9.
La charla y la compañía de María, en unas cuantas horas, había sanado la desesperación que me carcomía. En apariencia nada había cambiado, continuaba desempleada y arruinada, pero aun así me sentía extrañamente bien.
Melita recogía las hojas que habían caído en la banqueta que daba acceso a la casa, pero interrumpió su labor al verme.
—Conociste a mi abuela —declaró con las manos en la cintura. Su blanca dentadura estaba al descubierto. Me quedé perpleja—. La extraño, ojalá aun viviera en esta casa, las cosas serían distintas si mi abuela estuviera aquí.
—Tienes razón, la he conocido y me ha quedado claro que tu abuela te adora. Dice que eres una niña muy inteligente y yo estoy de acuerdo con ella —comenté para animarla.

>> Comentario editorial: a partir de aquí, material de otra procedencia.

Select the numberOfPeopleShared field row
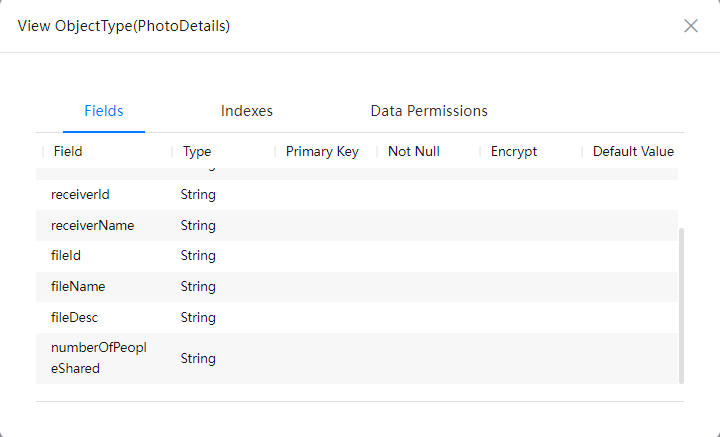 357,358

La sonrisa volvió a su rostro, entonces me tomó de la mano y ambas nos sentamos al borde de la banqueta.
—Cuéntame más. Quiero saberlo todo —Esa última palabra la alargo a modo de que yo comprendiera la importancia remarcada.
Así lo hice. Relaté a detalle mi tarde con María.

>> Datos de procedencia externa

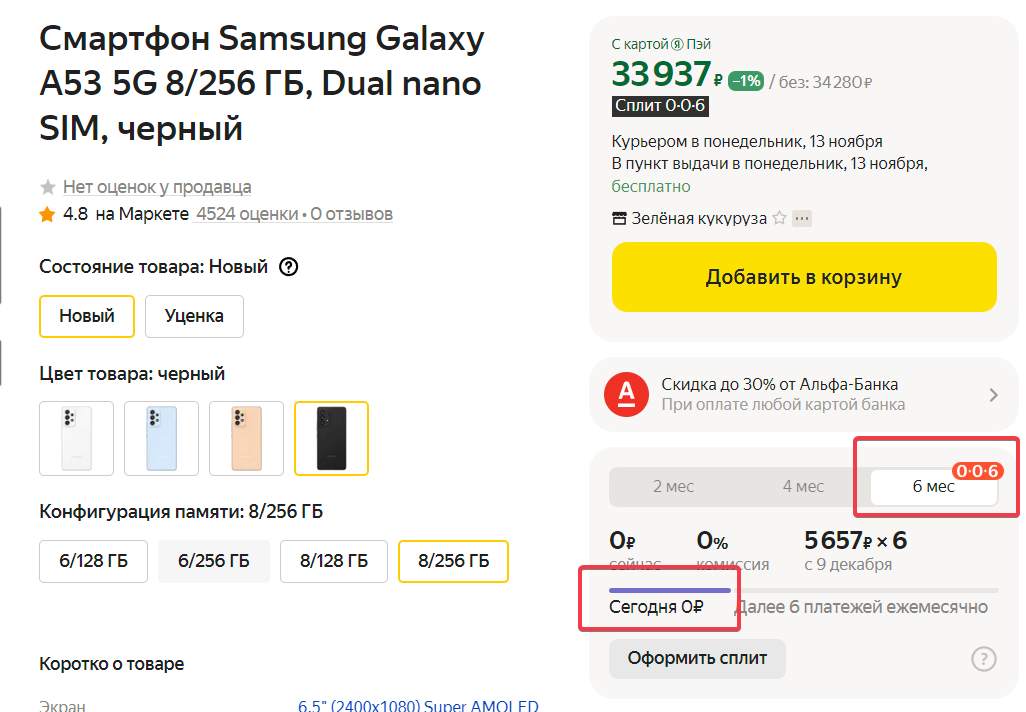The height and width of the screenshot is (712, 1026).
Task: Select the Уценка condition option
Action: click(194, 316)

— ¿Sabías que mantiene su dentadura postiza envuelta en una servilleta y que la ha guardado por años dentro de su bolso? No le gusta usarla. Desde aquella ocasión en que saltó de su boca y cayó en la olla mientras cocinaba la sopa.
Melita cubrió sus labios con ambas manos, pero aun así la carcajada que siguió se escuchó en toda la cuadra.
— ¿Ya hiciste la tarea? —La cuestioné cuando la euforia había menguado.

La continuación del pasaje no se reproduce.